▶ Extract:

== Segment start ==

Another concern that many older women have is the increased risk of having a baby with a birth defect. The chances of having some birth defects do increase with age and women 35 or older are usually offered testing for genetic disorders early in pregnancy.
Birth Defect Risk per 1000 Births
What Should My Blood Sugar Values Be?
When planning a pregnancy it is best to optimize blood sugars as much as possible before attempting conception.
Goals for blood glucose control before and during pregnancy:
Time of Day
|1-hr after meal||<120|
What should I know about my diabetes before I become pregnant?
- What is my Hemoglobin A1c level? A test which measures how good the blood sugar control has been for the past 6 to 8 weeks. Ideally it should be < 6% before conception.
- Do I have diabetic retinopathy [disease in the back of my eyes in the retina]?
- Do I have neuropathy [disease of my nerves]?
- Do I have gastropathy [problems with slowing down of my gastrointestinal tract]? This can be a problem in the first trimester when women are sometimes prone to nausea and vomiting.
- Is my thyroid function normal? 10-20% of women may have borderline thyroid disease, which may impair fertility, and if untreated during pregnancy may lead to developmental delay in the baby.

== Segment end ==

▶ Material shown:
== Segment start ==

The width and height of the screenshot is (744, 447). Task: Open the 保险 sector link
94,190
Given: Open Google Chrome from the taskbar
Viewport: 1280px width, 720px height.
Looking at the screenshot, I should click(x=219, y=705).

== Segment end ==
== Segment start ==

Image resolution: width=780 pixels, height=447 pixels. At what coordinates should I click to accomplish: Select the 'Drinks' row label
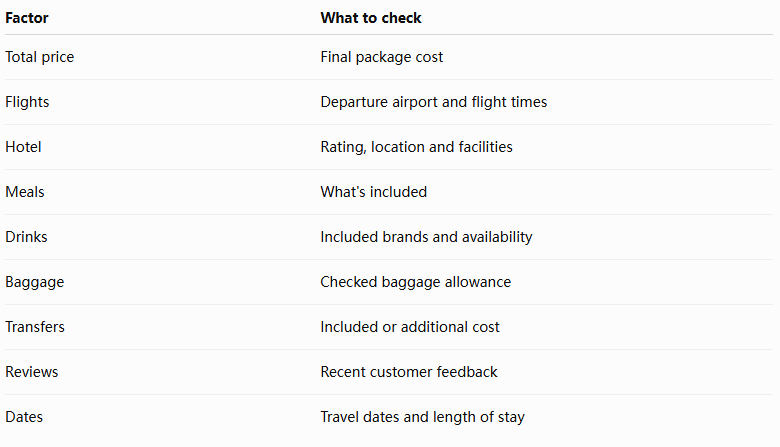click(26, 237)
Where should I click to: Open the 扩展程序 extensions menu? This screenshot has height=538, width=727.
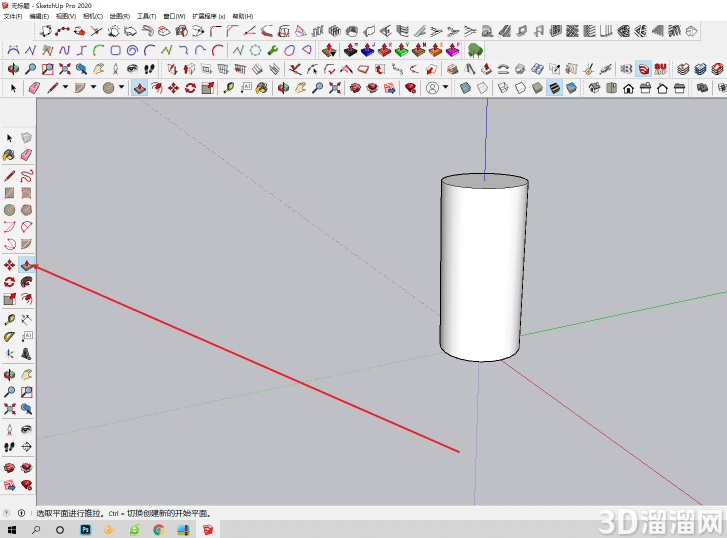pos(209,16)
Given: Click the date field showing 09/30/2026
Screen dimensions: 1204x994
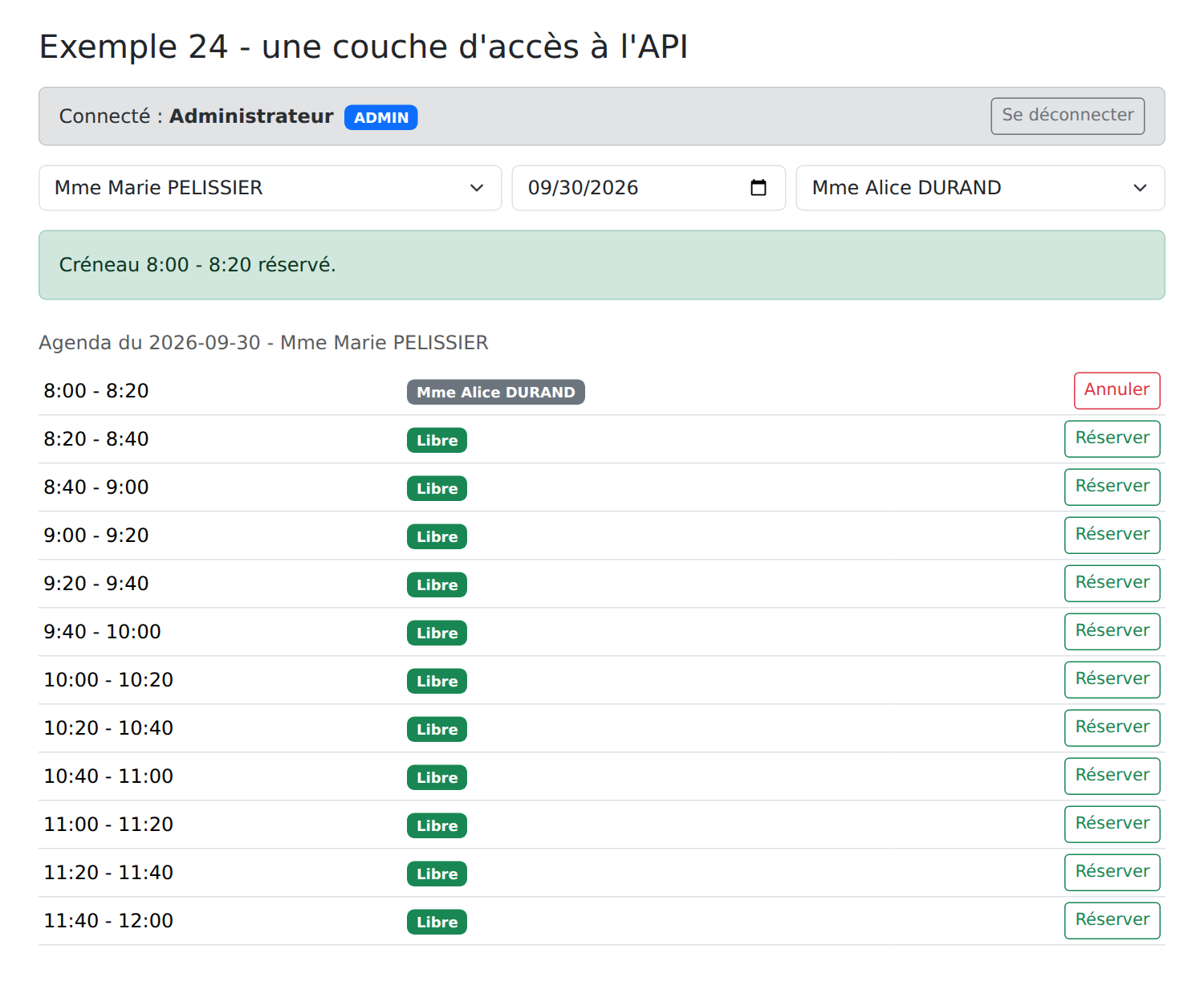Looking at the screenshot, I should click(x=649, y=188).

== Segment end ==
== Segment start ==

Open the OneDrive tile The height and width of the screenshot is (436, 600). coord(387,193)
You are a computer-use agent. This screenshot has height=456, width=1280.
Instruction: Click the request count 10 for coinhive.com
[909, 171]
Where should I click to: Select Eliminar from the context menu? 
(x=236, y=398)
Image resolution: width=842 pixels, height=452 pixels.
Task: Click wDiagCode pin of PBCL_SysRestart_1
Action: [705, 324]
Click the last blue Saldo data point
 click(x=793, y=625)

== Segment end ==

▶ Task instructions:
[1] Please write out part of the diabetes and pregnancy text above word for word. Begin at the words "When planning a" and stop after "6% before conception.".
[2] Answer these from the diabetes and pregnancy text:
(a) At what age are women usually offered testing for genetic disorders early in pregnancy?
(b) What Hemoglobin A1c level is ideal before conception?
(c) What percentage of women may have borderline thyroid disease?

▶ Outputs for the tasks:
[1]
When planning a pregnancy it is best to optimize blood sugars as much as possible before attempting conception.
Goals for blood glucose control before and during pregnancy:
Time of Day
|1-hr after meal||<120|
What should I know about my diabetes before I become pregnant?
- What is my Hemoglobin A1c level? A test which measures how good the blood sugar control has been for the past 6 to 8 weeks. Ideally it should be < 6% before conception.

[2]
(a) 35 or older
(b) Less than 6%
(c) 10-20%